In the history of its development, the development of the concept

of assembling parts of Indonesia there are several theoretical

foundation that also coloring existence. First is Walter Isard as a

pioneer who studied the regional science causality of the main factors

forming region of space, the physical factors, socio-economic, and

cultural. Both are Hirschmann (1950's era) that gave rise to the theory

of polarization effects and the trickling down effect by arguing that the

development of a region does not occur simultaneously (unbalanced

development). Third is Myrdal (1950's era) with a theory that explains

the relationship between the forward and rear areas of the term

backwash effect and spreadwash effect. Fourth is Freadmann (the

1960's) that places more emphasis on hierarchy formation in order to

facilitate the development of systems development that became known

as the theory of economic growth centers. Fifth is Douglass (70's era)

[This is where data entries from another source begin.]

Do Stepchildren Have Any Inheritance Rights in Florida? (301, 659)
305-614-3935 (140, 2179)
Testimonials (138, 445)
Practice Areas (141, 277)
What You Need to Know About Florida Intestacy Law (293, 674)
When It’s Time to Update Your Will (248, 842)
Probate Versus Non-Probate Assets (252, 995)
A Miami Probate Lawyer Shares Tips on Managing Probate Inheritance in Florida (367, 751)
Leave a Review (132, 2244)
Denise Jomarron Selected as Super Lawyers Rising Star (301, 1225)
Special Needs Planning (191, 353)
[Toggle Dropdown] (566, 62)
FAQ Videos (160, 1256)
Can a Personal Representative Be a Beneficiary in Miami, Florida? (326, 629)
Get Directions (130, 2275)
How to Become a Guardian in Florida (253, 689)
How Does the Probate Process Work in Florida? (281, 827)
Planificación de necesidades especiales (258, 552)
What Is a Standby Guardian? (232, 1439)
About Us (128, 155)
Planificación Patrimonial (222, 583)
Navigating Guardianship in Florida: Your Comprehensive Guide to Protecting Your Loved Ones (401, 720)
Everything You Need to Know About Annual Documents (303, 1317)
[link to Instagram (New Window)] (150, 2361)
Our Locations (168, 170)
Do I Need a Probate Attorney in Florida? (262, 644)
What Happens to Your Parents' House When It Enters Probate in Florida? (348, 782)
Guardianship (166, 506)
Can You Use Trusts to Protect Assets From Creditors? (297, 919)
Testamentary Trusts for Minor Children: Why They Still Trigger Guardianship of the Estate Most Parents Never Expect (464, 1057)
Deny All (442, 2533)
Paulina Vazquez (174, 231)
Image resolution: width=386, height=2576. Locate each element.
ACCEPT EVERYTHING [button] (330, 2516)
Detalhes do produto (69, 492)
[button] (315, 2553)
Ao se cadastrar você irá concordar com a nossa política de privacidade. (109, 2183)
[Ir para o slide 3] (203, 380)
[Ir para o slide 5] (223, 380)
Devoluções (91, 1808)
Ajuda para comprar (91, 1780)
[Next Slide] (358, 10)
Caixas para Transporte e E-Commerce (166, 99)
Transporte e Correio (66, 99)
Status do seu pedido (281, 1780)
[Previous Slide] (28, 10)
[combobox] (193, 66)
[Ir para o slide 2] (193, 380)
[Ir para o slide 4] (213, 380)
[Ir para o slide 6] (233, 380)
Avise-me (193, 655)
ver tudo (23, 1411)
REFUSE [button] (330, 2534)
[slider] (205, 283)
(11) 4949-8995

that introduces the birth model of rural-urban linkages (rural-urban

linkages) in the development of the region. The existence of the basic

theory and concept development in the region and then enriched with

ideas born of the sons of the nation's thinking. Among them are Sutami

(1970's era) with the idea that the intensive development of

infrastructure to support the use of natural resources will be able to

accelerate the development of the region. Poernomosidhi (transition

era) contributed to the birth of the concept of the cities and hikarki

hiriarki roads through kota.Selanjutnya order is Ruslan Diwiryo (the

1980's) who introduced the concept of pattern and structure of the

space that even a major inspiration for the birth of Law No. 24/1992 on

spatial planning . The concept of the development of the region began

to be directed to address regional disparities, between regions in the

island, as well as between urban and rural areas. Recent developments

in the early centuries and even millennia, directing regional

development concept as a means to realize the integration of the

unitary Republic of Indonesia.

Based on the understanding of the theoretical and empirical

experiences above, then the conceptual understanding of regional

development can be formulated as a series of attempts to bring

coherence in the use of various resources, glue and balancing national

development and national territorial integrity, increase harmony

between regions, through the integration between the development

sector on an understanding theoretical and empirical experiences

above, then the conceptual understanding of regional development can

be formulated as a series of attempts to bring coherence in the use of

various resources, glue and balancing national development and unity

of the national territory, increasing inter-regional harmony, integration

between the development sector through the process of spatial

planning role in the achievement of sustainable development goals in

the container Homeland.

Building on the above understanding of the development should

not only be held to meet sectoral objectives partial sufficient, but more

than that, construction was held to meet the objectives of regional

development is comprehensive and holistic approach by considering

compatibility between various resources as a key element forming

chamber (source natural, artificial, human and system activity), which

is supported by the legal and institutional system that surrounded him.

The development of energy related area is preferred to meet the

goals in the region's energy needs and the needs of the industry

tanggga. Since the oil crisis, the attention of the world, including

Indonesia, the development of renewable energy sources and

technologies of oil is increasing. Dependence only on fossil energy

sources and imports for energy, particularly oil, natural gas and coal as

well as increasing energy demand in Indonesia, should be anticipated

through the efforts of developing alternative energy sources available

and environmentally friendly. Development of rural areas have

considerable opportunity for berkontribisi in alternative energy

development program. Under the direction of the national team

developing alternative energy biofuels (BBN), in the area should be

linked poverty alleviation and job creation. In addition, the

development of biogas in rural areas also need to consider the benefits

and feasibility in order to take place on an ongoing basis. In relation to

the benefits, biogas is a renewable energy source that can address

energy needs and produce organic fertilizer in the form of solid and

liquid. The use of livestock manure into biogas by anaerobic

fermentation using bacteria and methanogens can support the

application of the concept of zero waste, so the practice of sustainable

agriculture and environmentally friendly can be achieved (Andreas

Wiji SP, 2010).

Enny Ariani, et al (2007), some of the advantages livestock waste

utilization in rural areas are: 1. reduce the cost of purchasing kerosene

or LPG gas, and energy-efficient in the search for firewood, 2.

environmentally friendly because livestock waste that had been

allowed to be utilized, 3. incidental produce organic sludge that can be

processed into compost, and 4. support the government's energy-saving

program.

b. Authenticity Research

Pandansimo a rural area in the district Poncosari Bantul.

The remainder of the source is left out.